Thursday, December 15, 2016

Cruising the South China Sea to Bangkok

On December 12 we arrived at the port of Laem Chabang in Thailand. The disadvantage of this Asian cruise was that the port cities were located about two hours from the major cities, meaning four hours total just to get into and out of the city. This severely limited the type of tours we could do, since the ship would sail without you if you got stuck in traffic on the way back (with the exception of ship-sponsored tours where they will wait a short time).

These enterprising women had set up shop on the dock and were offering Thai massage at bargain basement prices.
We had a half day so we decided to take a taxi into a local shopping mall to see if we could buy some miscellaneous computer supplies. The mall turned out to be very nice and the top floor was a warren of small tech-type companies with great prices on computers, mice, etc.  Next on our list was relaxation and we found a Thai massage place just outside the mall. We were led up three flights of stairs to a small Japanese screened room where two young Thai women gave us the most wonderful hour of pure bliss. Thai massage is unique in that they sit on your back,  (they are very light) and use their entire body weight to pull and stretch your various muscles. At US$ 7 an hour I could have stayed all day. They also tend to laugh and giggle a lot, especially when trying to bend one of my tree trunk legs.

The next day we grabbed an early breakfast for the 7:30 am departure from the port to downtown Bangkok and then joined the hoards of people boarding a fleet of tour buses heading to various destinations. Our tour guide talked the entire two hours to the city, but we did learn a lot about Thailand, it’s economy and culture. Thailand is a more popular tourist destination than London, and with over 8 million residents, it’s like a bustling beehive of activity.

Bangkok has always had some of the worse traffic in the world and we learned it hadn’t gotten any better since our first visit in the 1970s. How the bus drivers maneuver the huge tour buses through the myriad of cars and motorcycles is a mystery to me; you are waiting for pending disaster around every turn.

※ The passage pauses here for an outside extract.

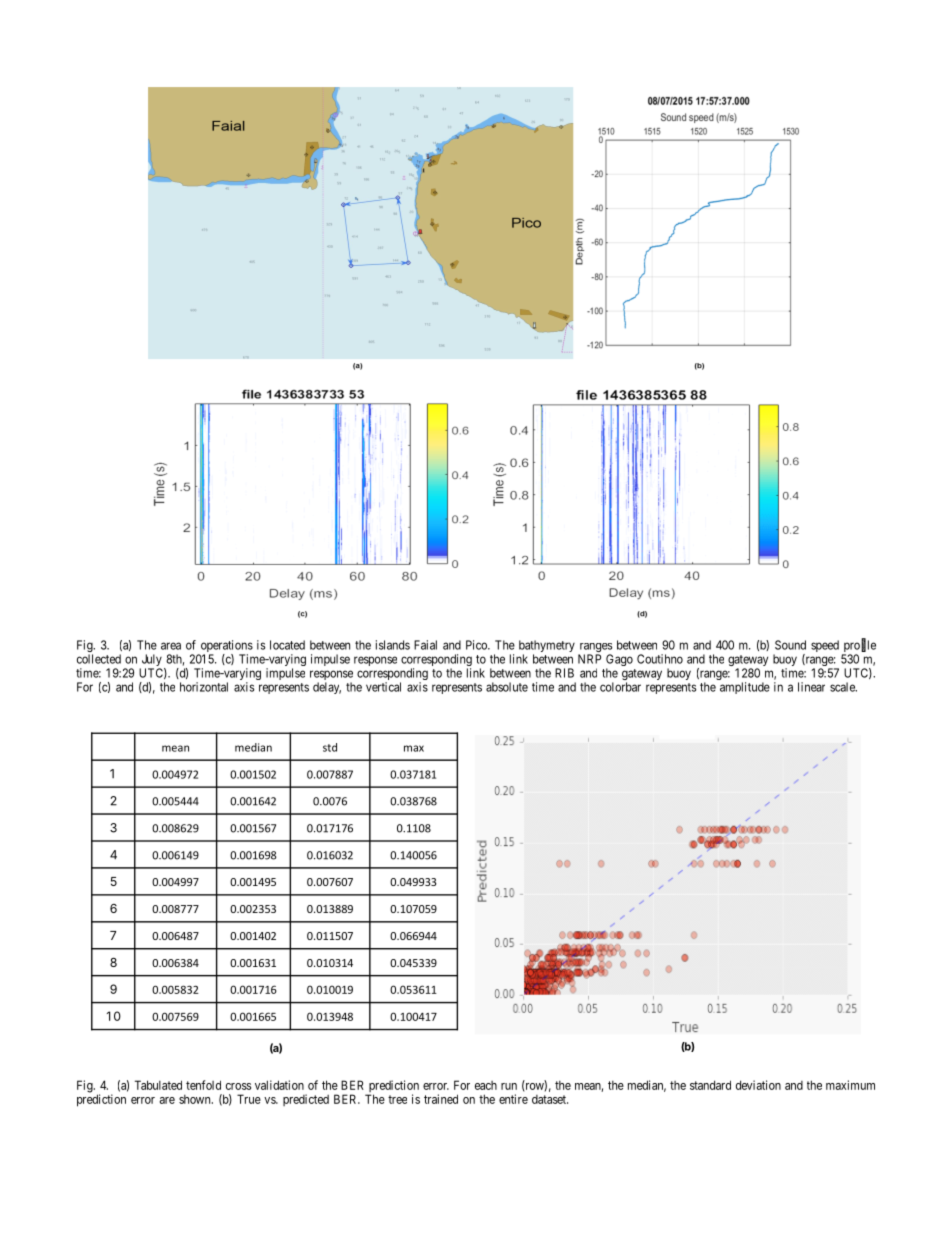  I want to click on std, so click(330, 747).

Elephant sculptures are frequent in Thai architecture.
Huge crowds of Thais queue to morn the death of the highly popular King Bhumibol Adulyadej, who died at the age of 88 in October of 2016.

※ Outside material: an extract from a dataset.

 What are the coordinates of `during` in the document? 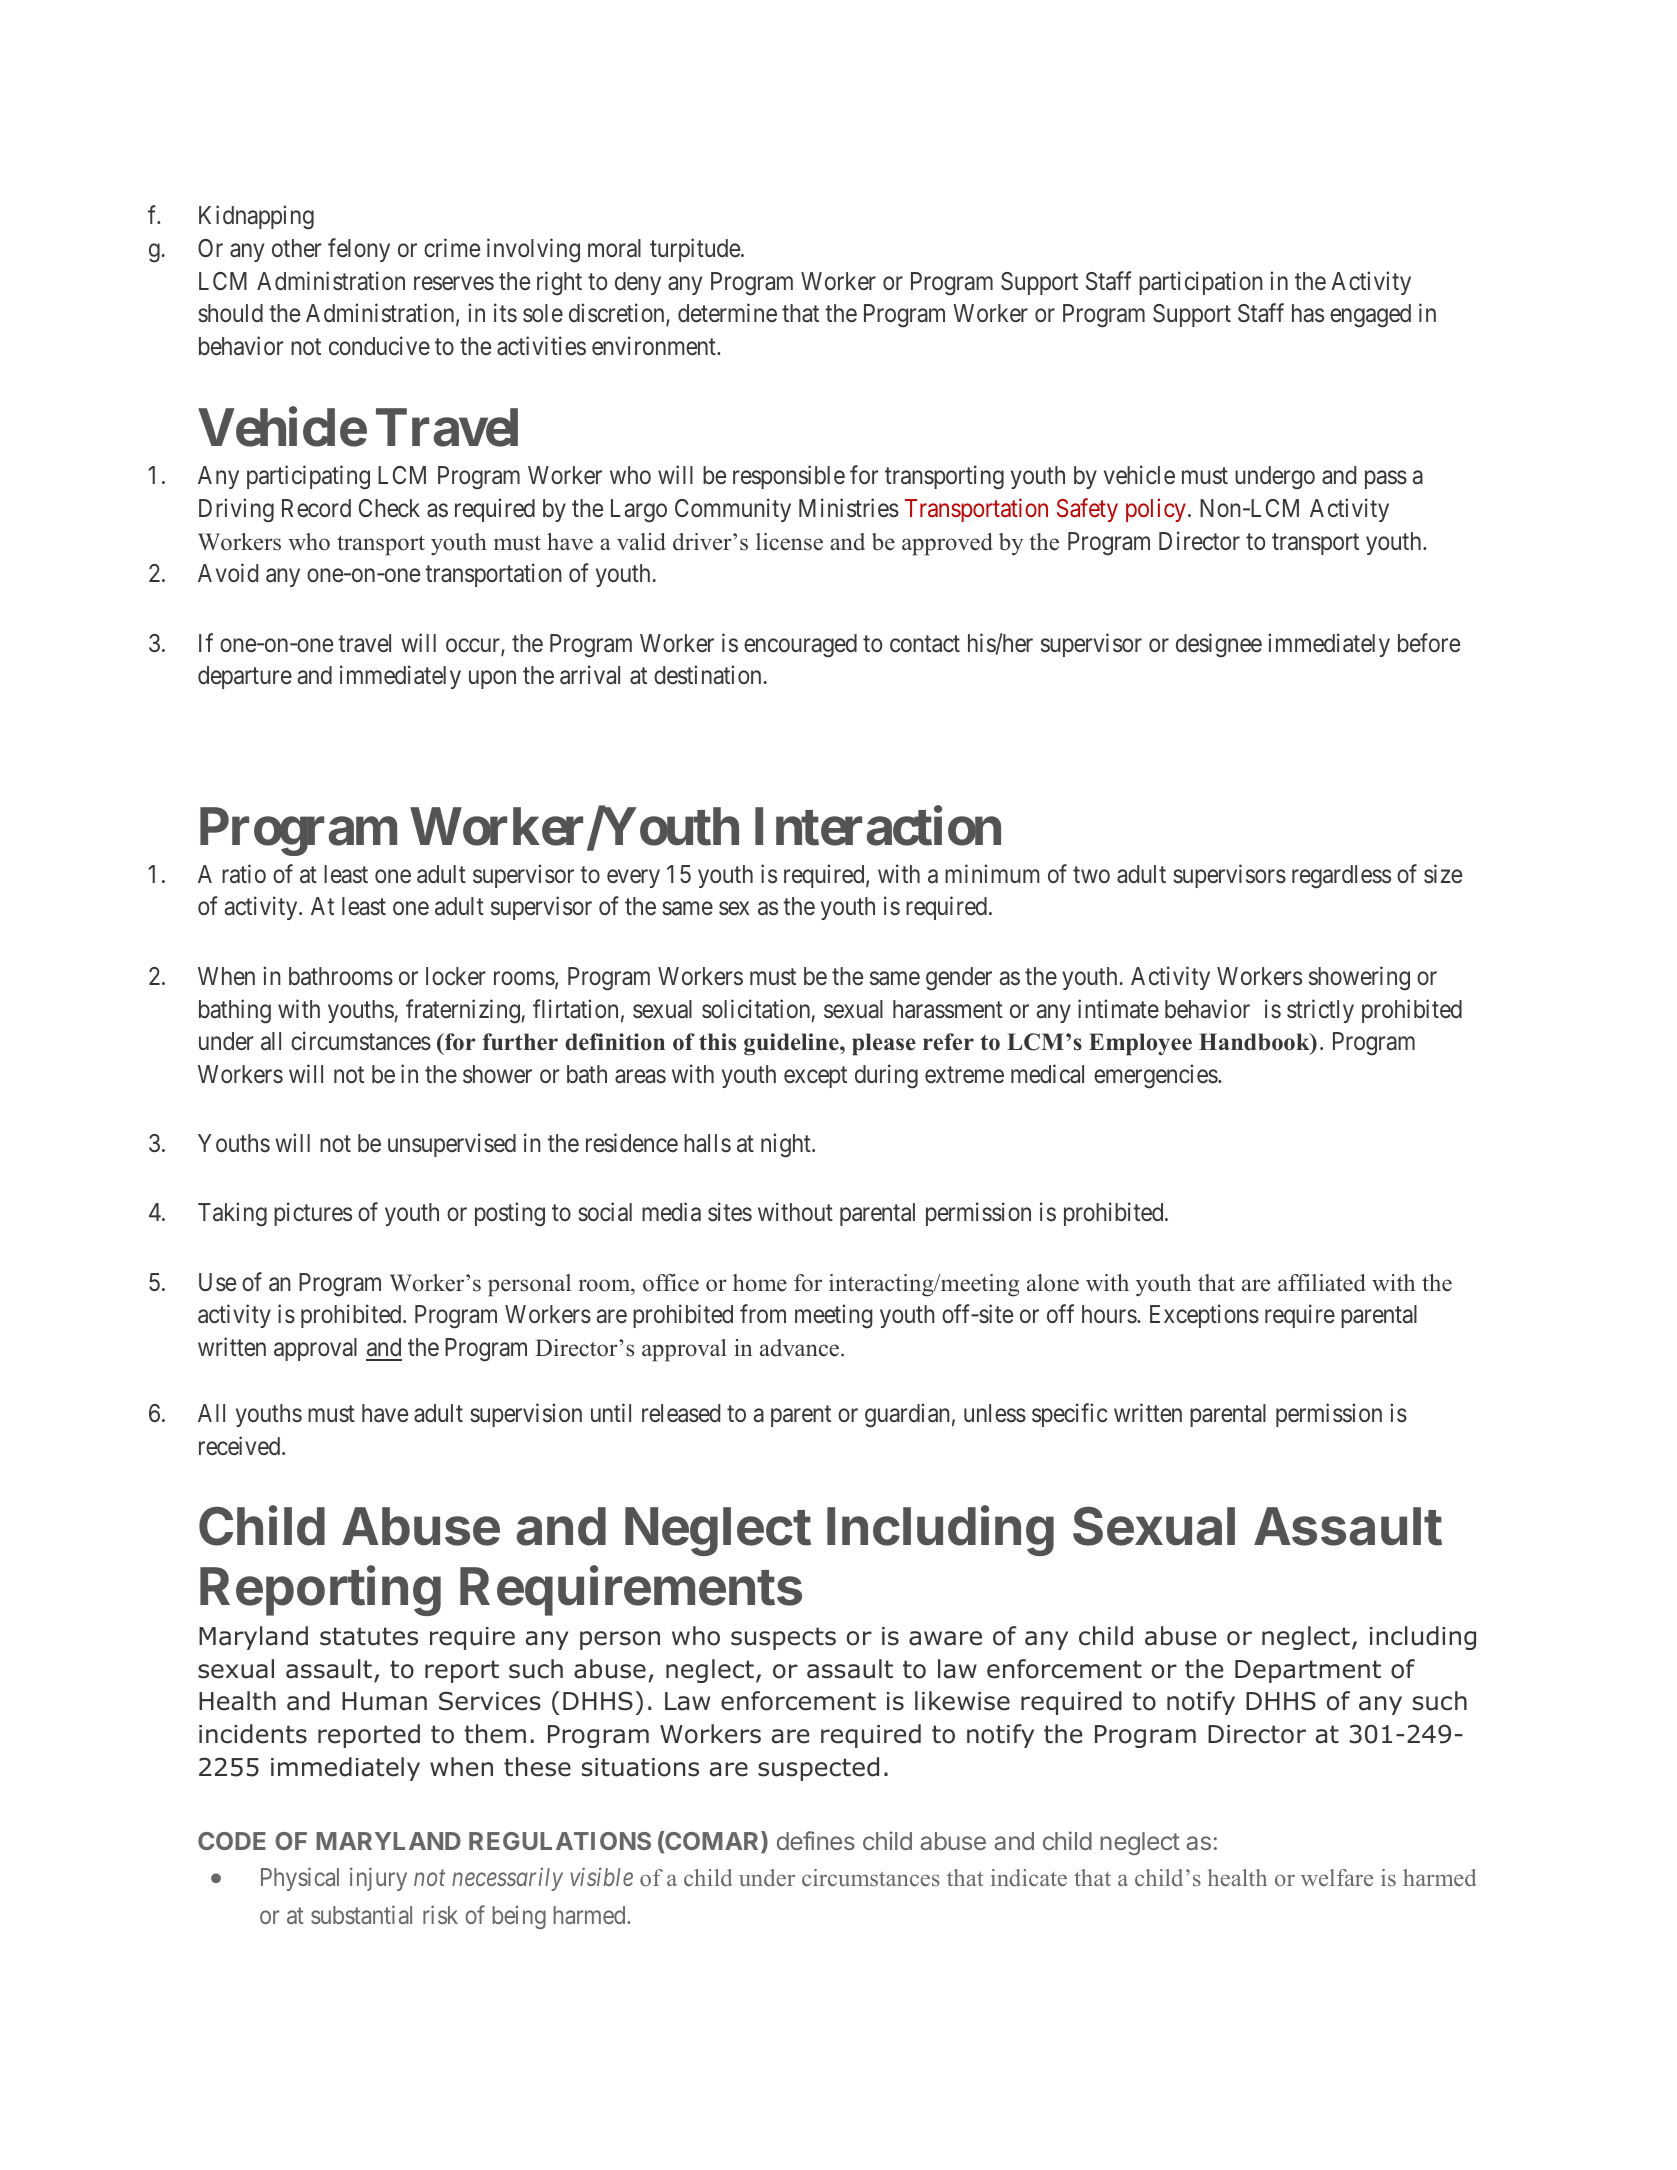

Memorial to the recently deceased King are everywhere in Bangkok.
Our tour group formed and unformed like a protoplasm under a microscope.

The golden Wat Phra Kaew or the Temple of the Emerald Buddha.

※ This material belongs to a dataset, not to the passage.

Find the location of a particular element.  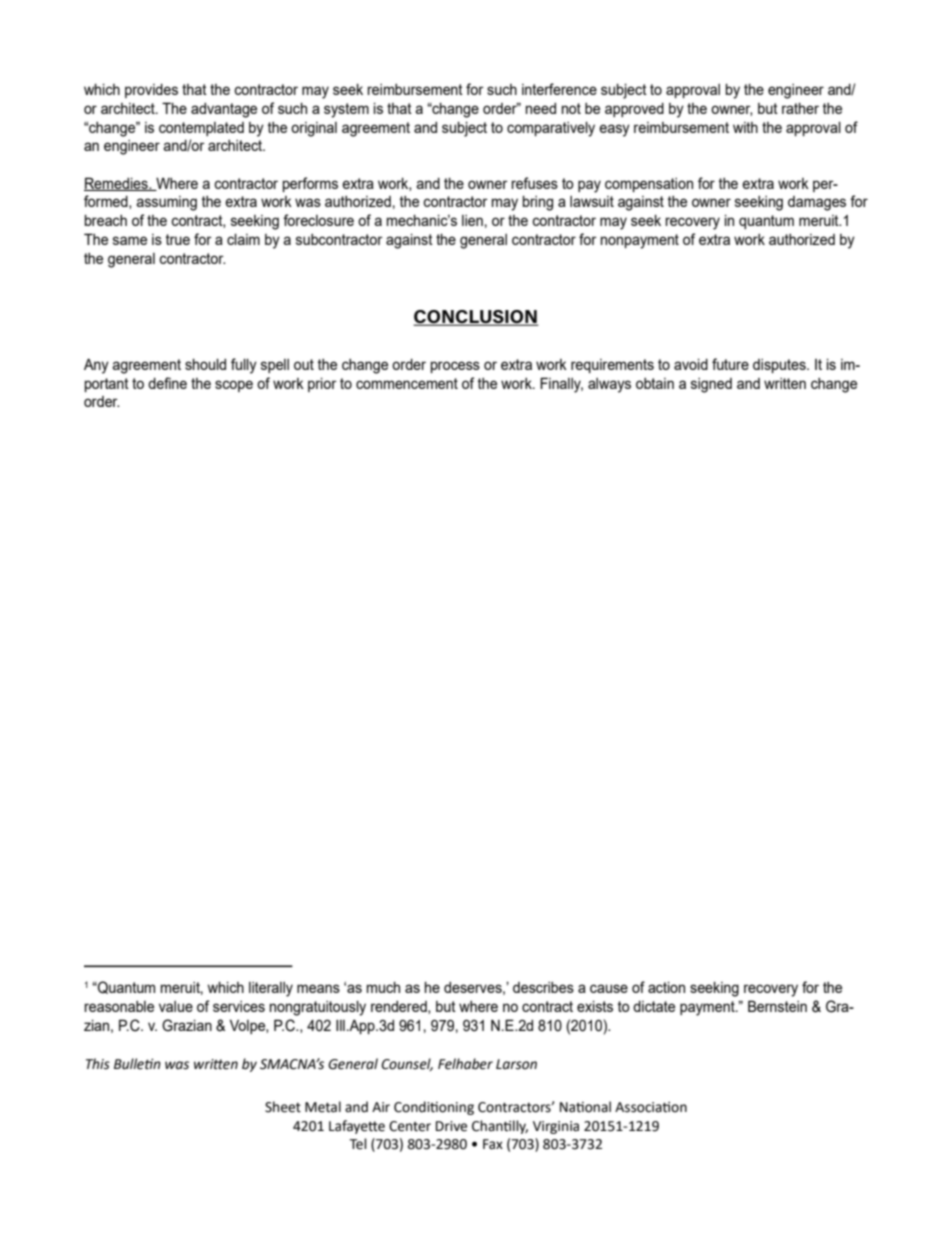

need is located at coordinates (541, 108).
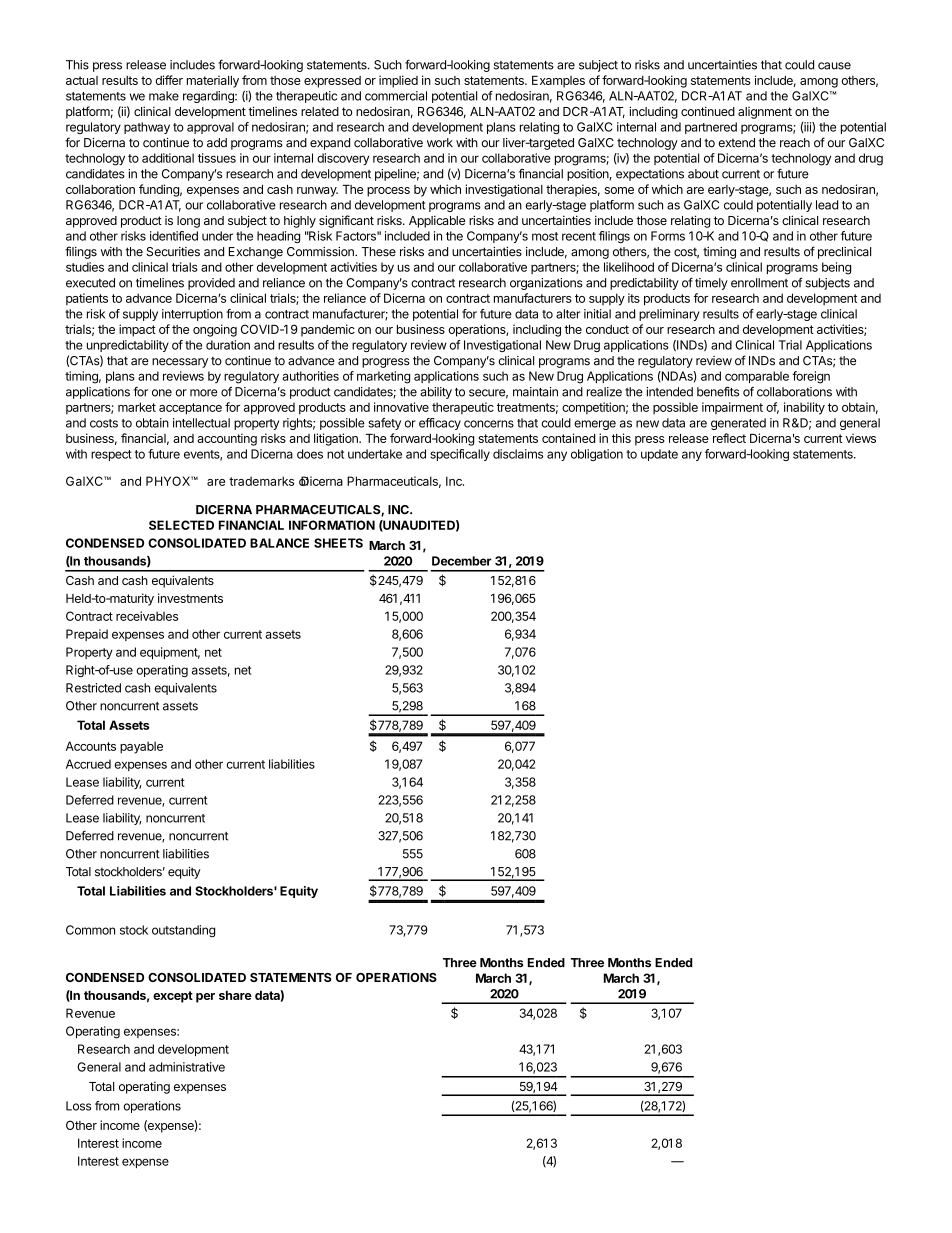  I want to click on except, so click(173, 997).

Our first destination was the Grand Palace, home to the Kings of Siam for centuries. Situated along the Chao Phraya River, the palace complex stretches for about one half mile in each direction and is surrounded by four walls.  The palace complex is made up of numerous buildings, temples, halls, gardens and courtyards, all dominated by the Grand Palace building. 






Since Meryl and I have traveled independently most of our lives, it took us awhile to get used to the regimented “tour guide” style of site seeing. With all the different nationalities represented in our group it was a little like herding wet cats most of the time, and a little like Roller Derby bouncing your way off hot sweaty bodies in the confines of the Palace complex. We enjoyed the tour, but yearned for the more laid back independent style of touring we were used to.

Wat Arun, the Temple of the Morning Light.

The temple is covered by thousands of small ceramic tiles.

This is the place to buy your buddha statues.
We were next bused to a nearby hotel for a nice buffet lunch (and a chance to grab some quick Internet) and then on to Wat Arun, the "Temple of the Morning Light." It consists of hundreds of thousands of small ceramic tiles, all set in precise order to portray a luminosity when struck by the morning light.

Our last stop was the Royal Barge Museum where the huge (wait for it) Royal Barges are kept in a large floating moorage building. Every year the barges are brought out and sailed down the river amid nationalistic pageantry. As much as I like anything that floats and is similar to a boat, I have to say we were pretty wiped out by the crowds and heat and looked forward to the bus ride back to Phu My and our air conditioned cabin.